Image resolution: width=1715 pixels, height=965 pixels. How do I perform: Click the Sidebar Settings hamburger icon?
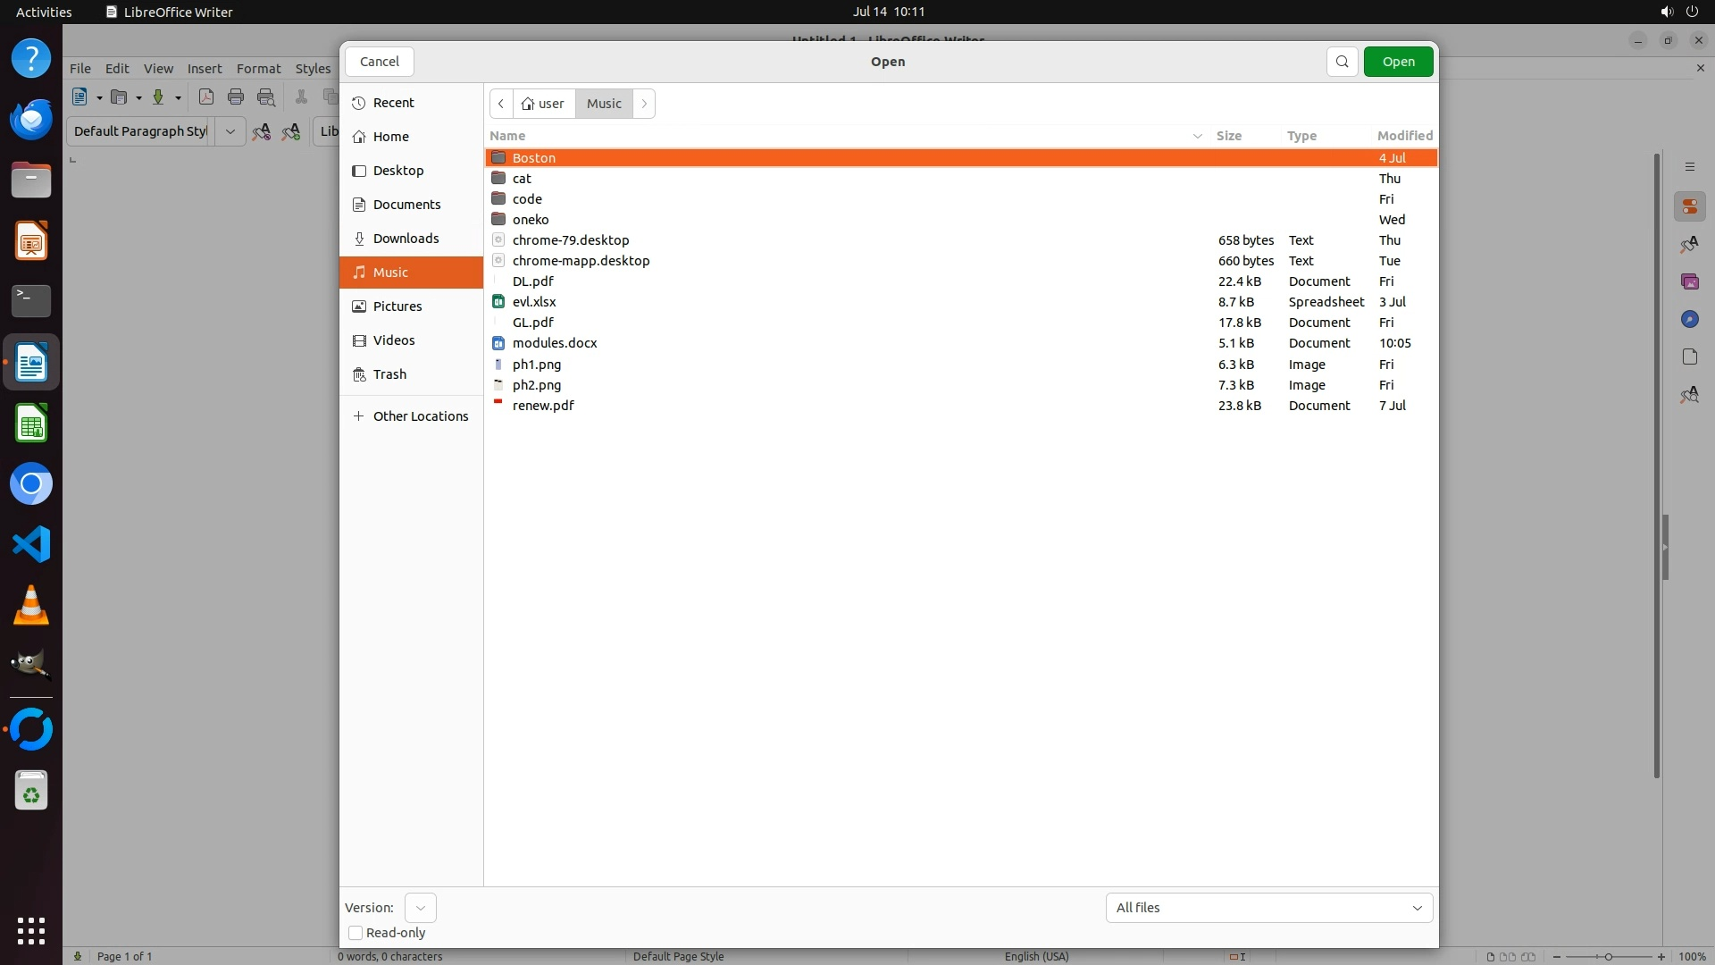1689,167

* * *

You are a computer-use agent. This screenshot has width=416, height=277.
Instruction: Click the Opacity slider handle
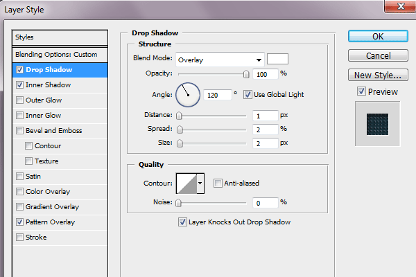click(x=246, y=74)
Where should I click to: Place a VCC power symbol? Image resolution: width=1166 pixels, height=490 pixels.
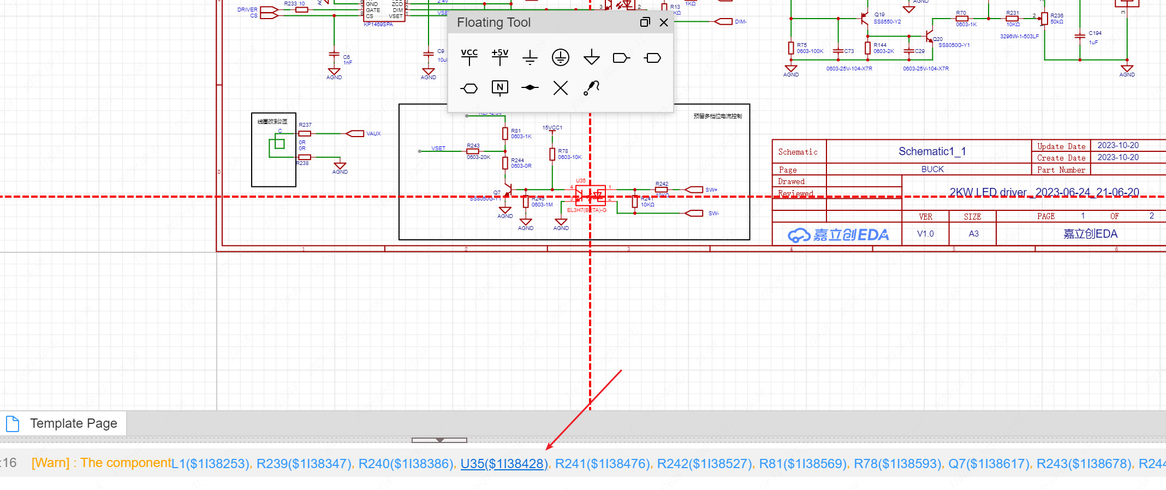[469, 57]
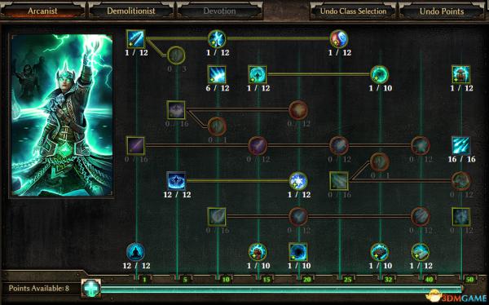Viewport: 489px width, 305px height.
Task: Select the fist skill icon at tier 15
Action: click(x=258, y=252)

▶ Exercise:
Lay out the listing, starting at the line that contains "Where should I" and ending at the line that contains "Action: click(x=258, y=252)", as a JSON list of strings with one string per line and no blank lines. Omit the pictures from your answer.

▶ Exercise response:
[
  "Where should I click to: Place a VCC power symbol? Image resolution: width=1166 pixels, height=490 pixels.",
  "[469, 57]",
  "Viewport: 489px width, 305px height.",
  "Task: Select the fist skill icon at tier 15",
  "Action: click(x=258, y=252)"
]